What this task involves
Below are the records; copy every line in them that holds the string "computer".

++++++++

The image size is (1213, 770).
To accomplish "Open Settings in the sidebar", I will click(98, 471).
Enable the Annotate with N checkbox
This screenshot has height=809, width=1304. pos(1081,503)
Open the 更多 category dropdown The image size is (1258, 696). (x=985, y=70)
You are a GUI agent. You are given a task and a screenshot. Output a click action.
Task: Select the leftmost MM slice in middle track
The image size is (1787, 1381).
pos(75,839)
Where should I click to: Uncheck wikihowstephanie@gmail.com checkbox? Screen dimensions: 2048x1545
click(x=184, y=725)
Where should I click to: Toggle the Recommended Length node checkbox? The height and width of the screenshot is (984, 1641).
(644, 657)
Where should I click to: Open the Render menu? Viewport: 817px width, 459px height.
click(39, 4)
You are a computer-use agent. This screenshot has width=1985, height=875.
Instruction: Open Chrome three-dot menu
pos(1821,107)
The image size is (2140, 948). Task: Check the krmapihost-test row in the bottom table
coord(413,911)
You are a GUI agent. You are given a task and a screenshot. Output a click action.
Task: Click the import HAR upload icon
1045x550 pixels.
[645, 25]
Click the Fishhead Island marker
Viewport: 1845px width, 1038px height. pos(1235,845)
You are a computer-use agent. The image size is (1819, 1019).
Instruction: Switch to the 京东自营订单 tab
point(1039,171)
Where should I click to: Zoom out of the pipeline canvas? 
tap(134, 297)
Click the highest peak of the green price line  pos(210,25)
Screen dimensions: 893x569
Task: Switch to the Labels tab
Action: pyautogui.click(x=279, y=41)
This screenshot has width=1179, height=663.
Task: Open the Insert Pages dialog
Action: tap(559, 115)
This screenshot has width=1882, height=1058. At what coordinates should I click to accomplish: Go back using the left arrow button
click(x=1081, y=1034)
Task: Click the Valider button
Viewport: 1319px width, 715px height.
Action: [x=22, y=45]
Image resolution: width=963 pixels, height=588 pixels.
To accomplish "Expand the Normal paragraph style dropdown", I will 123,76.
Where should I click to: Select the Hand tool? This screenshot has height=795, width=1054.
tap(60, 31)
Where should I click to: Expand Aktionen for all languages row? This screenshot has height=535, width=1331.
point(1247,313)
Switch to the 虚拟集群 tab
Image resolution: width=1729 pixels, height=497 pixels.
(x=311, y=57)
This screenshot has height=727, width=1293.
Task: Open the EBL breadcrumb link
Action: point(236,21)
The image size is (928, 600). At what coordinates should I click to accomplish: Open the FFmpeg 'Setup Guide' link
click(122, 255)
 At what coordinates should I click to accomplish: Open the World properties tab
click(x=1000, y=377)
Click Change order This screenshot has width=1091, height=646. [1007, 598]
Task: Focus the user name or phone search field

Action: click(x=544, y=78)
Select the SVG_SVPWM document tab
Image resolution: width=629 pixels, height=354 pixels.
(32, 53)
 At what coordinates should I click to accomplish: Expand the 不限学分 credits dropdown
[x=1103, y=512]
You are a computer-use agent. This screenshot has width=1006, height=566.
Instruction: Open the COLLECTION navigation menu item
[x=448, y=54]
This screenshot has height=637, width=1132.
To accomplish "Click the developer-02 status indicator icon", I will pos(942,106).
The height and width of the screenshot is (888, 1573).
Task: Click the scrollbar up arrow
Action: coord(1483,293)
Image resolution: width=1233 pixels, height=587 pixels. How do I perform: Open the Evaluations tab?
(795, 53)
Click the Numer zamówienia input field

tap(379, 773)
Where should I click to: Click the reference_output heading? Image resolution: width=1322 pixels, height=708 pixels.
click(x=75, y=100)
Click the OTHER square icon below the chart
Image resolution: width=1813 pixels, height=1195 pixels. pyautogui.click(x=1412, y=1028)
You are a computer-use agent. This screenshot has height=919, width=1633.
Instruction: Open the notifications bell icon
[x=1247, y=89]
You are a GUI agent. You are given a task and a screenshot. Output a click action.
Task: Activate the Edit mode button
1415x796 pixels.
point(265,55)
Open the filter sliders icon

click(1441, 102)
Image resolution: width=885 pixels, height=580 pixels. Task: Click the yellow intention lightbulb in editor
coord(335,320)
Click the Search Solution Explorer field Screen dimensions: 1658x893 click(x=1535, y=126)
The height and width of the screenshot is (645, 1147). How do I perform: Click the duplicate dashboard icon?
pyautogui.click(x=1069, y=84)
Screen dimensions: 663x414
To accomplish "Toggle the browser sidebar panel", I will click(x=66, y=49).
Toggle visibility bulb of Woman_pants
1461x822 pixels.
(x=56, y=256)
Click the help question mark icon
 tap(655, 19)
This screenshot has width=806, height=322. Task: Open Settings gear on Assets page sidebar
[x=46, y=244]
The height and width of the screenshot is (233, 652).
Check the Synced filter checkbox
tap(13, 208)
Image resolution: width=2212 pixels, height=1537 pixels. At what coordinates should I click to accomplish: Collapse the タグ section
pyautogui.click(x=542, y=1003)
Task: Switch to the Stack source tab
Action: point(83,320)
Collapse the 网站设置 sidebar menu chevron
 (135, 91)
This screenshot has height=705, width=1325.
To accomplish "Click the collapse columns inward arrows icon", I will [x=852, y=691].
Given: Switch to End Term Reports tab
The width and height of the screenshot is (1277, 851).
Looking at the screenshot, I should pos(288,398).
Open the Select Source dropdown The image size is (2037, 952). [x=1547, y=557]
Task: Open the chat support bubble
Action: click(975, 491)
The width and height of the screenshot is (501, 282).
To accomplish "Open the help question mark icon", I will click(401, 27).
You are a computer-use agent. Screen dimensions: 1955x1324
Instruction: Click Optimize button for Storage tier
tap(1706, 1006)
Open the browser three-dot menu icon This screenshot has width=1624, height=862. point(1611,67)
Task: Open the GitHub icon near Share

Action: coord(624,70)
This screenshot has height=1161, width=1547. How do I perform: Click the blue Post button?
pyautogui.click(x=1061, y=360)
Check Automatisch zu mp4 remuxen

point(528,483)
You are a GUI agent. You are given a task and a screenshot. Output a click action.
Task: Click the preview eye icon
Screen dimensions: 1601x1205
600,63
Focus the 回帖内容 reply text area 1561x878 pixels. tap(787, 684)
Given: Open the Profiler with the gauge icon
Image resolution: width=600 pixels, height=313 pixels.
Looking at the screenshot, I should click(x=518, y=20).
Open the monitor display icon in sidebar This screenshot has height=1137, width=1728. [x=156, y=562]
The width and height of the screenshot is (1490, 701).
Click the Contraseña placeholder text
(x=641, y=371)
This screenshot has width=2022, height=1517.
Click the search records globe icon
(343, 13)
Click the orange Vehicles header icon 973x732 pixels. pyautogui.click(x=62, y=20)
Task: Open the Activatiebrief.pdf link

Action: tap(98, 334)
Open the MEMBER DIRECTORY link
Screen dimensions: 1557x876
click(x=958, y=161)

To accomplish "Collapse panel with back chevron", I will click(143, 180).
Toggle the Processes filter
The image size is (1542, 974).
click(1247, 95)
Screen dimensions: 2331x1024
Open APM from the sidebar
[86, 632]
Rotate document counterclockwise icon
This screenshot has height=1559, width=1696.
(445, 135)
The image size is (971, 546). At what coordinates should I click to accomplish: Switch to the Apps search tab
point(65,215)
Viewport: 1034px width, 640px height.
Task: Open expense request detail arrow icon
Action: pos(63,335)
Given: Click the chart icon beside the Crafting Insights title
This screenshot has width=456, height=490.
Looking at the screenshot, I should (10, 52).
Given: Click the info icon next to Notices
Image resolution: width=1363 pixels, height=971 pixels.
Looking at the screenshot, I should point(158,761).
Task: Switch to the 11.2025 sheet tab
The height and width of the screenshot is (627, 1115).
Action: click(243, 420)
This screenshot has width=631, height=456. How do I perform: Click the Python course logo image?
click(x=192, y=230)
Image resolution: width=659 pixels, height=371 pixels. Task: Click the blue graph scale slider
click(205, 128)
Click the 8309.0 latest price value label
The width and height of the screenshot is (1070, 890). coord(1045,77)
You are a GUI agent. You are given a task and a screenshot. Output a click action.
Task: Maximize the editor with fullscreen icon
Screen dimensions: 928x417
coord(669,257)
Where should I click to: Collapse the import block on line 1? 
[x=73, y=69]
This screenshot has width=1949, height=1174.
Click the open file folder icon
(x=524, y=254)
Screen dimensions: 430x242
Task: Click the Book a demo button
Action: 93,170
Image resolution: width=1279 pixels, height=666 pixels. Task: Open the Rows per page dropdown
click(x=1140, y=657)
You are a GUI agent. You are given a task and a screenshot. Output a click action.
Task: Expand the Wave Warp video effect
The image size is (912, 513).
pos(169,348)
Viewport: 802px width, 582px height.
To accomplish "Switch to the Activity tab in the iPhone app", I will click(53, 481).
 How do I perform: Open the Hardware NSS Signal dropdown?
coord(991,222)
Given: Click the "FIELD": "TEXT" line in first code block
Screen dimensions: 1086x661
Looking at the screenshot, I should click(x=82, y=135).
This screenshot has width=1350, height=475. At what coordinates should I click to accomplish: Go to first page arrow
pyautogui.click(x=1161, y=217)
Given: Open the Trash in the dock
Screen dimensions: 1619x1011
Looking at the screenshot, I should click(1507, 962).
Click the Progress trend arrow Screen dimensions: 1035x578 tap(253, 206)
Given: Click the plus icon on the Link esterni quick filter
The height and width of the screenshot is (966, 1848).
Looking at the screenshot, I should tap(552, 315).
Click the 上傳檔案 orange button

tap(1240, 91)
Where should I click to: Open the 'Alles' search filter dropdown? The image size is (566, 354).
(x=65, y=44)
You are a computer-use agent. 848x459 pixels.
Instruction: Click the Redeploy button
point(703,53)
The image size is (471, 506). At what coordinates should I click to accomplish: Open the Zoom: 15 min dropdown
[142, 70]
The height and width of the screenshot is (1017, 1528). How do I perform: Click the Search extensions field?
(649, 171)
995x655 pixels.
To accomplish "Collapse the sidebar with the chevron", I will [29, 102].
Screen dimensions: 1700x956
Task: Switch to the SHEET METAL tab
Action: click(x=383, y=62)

++++++++

Output for this task
You are a computer-use agent. This screenshot has width=1985, height=875.
You are a computer-use agent. The image size is (1819, 1019).
You are a computer-use agent. This screenshot has width=1006, height=566.
You are a computer-use agent. This screenshot has height=919, width=1633.
You are a computer-use agent. Screen dimensions: 1955x1324
You are a computer-use agent. 848x459 pixels.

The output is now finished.